High-Altitude Balloon Station-Keeping with First Order Model Predictive Control
Myles Pasetsky, Jiawei Lin, Bradley Guo, Sarah Dean
TL;DR
High-altitude balloon station-keeping is challenged by nonlinear, underactuated dynamics and partially observable winds. The authors develop First-Order Model Predictive Control (FOMPC) by implementing differentiable balloon and wind models in JAX to enable gradient-based online planning over a receding horizon, without offline training. In Balloon Learning Environment benchmarks, FOMPC outperforms the state-of-the-art RL controller Perciatelli44 by up to $24\%$ in time-within-radius (TWR) and reduces safety violations, though with higher per-step computation. The work provides a solid, training-free model-based baseline for HAB control and offers insights into which planning and wind-correction factors most influence performance, laying groundwork for future hybrids that integrate MPC and RL.
Abstract
High-altitude balloons (HABs) are common in scientific research due to their wide range of applications and low cost. Because of their nonlinear, underactuated dynamics and the partial observability of wind fields, prior work has largely relied on model-free reinforcement learning (RL) methods to design near-optimal control schemes for station-keeping.

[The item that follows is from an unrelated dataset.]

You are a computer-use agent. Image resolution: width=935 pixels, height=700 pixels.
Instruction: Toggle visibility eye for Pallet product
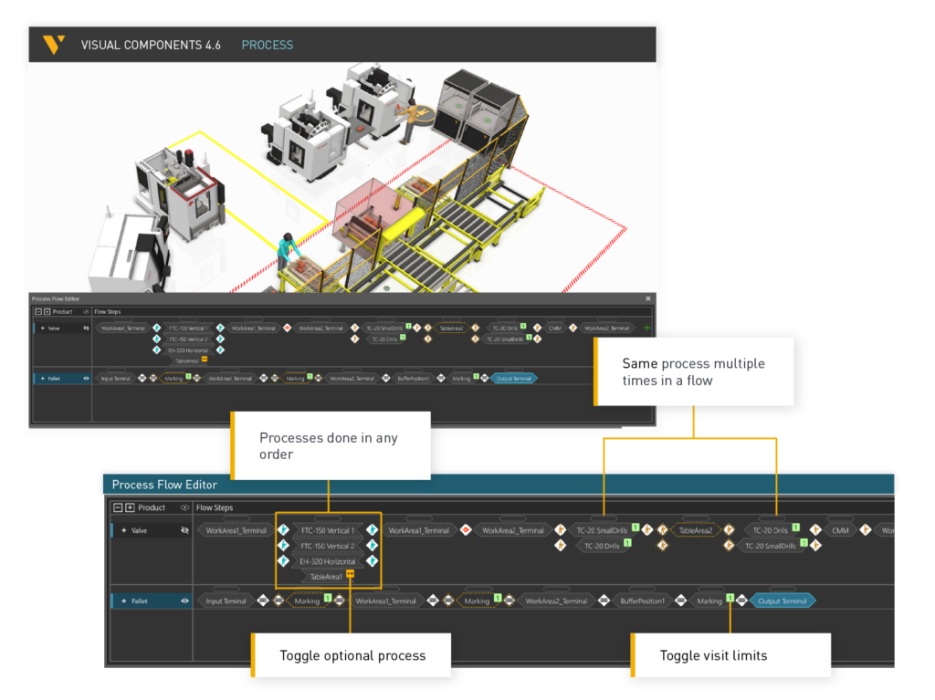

These methods often compare only against hand-crafted heuristics, dismissing model-based approaches as impractical given the system complexity and uncertain wind forecasts. We revisit this assumption about the efficacy of model-based control for station-keeping by developing First-Order Model Predictive Control (FOMPC). By implementing the wind and balloon dynamics as differentiable functions in JAX, we enable gradient-based trajectory optimization for online planning. FOMPC outperforms a state-of-the-art RL policy, achieving a 24% improvement in time-within-radius (TWR) without requiring offline training, though at the cost of greater online computation per control step. Through systematic ablations of modeling assumptions and control factors, we show that online planning is effective across many configurations, including under simplified wind and dynamics models.